— START —
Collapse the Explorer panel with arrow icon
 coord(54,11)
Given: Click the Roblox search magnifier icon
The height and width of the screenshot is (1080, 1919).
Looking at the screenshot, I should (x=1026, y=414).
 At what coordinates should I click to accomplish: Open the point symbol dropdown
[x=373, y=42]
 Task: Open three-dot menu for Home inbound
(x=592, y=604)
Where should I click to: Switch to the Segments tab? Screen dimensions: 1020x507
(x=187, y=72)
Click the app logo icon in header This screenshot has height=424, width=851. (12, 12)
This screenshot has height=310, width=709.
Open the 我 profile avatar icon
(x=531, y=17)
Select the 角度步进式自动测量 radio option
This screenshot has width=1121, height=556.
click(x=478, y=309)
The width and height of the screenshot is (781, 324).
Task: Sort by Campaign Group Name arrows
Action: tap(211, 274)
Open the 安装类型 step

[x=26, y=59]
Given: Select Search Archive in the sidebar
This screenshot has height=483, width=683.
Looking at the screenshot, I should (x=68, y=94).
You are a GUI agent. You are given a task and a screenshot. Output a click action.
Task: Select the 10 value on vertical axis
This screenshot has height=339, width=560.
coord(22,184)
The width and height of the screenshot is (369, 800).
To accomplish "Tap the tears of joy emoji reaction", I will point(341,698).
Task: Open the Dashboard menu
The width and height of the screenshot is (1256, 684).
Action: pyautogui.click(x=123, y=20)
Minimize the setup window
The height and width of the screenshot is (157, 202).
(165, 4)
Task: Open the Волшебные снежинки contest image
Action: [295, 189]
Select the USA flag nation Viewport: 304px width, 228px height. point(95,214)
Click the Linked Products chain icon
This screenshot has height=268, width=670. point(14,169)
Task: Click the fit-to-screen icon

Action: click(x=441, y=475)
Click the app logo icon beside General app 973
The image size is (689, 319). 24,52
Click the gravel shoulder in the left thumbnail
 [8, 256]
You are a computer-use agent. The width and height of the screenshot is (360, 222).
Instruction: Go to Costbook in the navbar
— END —
> Requirement
Would you retype all of the rows above, keeping every character, space and line break unchanged?

> Reply to the task
Collapse the Explorer panel with arrow icon
 coord(54,11)
Given: Click the Roblox search magnifier icon
The height and width of the screenshot is (1080, 1919).
Looking at the screenshot, I should (x=1026, y=414).
 At what coordinates should I click to accomplish: Open the point symbol dropdown
[x=373, y=42]
 Task: Open three-dot menu for Home inbound
(x=592, y=604)
Where should I click to: Switch to the Segments tab? Screen dimensions: 1020x507
(x=187, y=72)
Click the app logo icon in header This screenshot has height=424, width=851. (12, 12)
This screenshot has height=310, width=709.
Open the 我 profile avatar icon
(x=531, y=17)
Select the 角度步进式自动测量 radio option
This screenshot has width=1121, height=556.
click(x=478, y=309)
The width and height of the screenshot is (781, 324).
Task: Sort by Campaign Group Name arrows
Action: tap(211, 274)
Open the 安装类型 step

[x=26, y=59]
Given: Select Search Archive in the sidebar
This screenshot has height=483, width=683.
Looking at the screenshot, I should (x=68, y=94).
You are a GUI agent. You are given a task and a screenshot. Output a click action.
Task: Select the 10 value on vertical axis
This screenshot has height=339, width=560.
coord(22,184)
The width and height of the screenshot is (369, 800).
To accomplish "Tap the tears of joy emoji reaction", I will point(341,698).
Task: Open the Dashboard menu
The width and height of the screenshot is (1256, 684).
Action: pyautogui.click(x=123, y=20)
Minimize the setup window
The height and width of the screenshot is (157, 202).
(165, 4)
Task: Open the Волшебные снежинки contest image
Action: [295, 189]
Select the USA flag nation Viewport: 304px width, 228px height. point(95,214)
Click the Linked Products chain icon
This screenshot has height=268, width=670. point(14,169)
Task: Click the fit-to-screen icon

Action: click(x=441, y=475)
Click the app logo icon beside General app 973
The image size is (689, 319). 24,52
Click the gravel shoulder in the left thumbnail
 [8, 256]
You are a computer-use agent. The width and height of the screenshot is (360, 222).
Instruction: Go to Costbook in the navbar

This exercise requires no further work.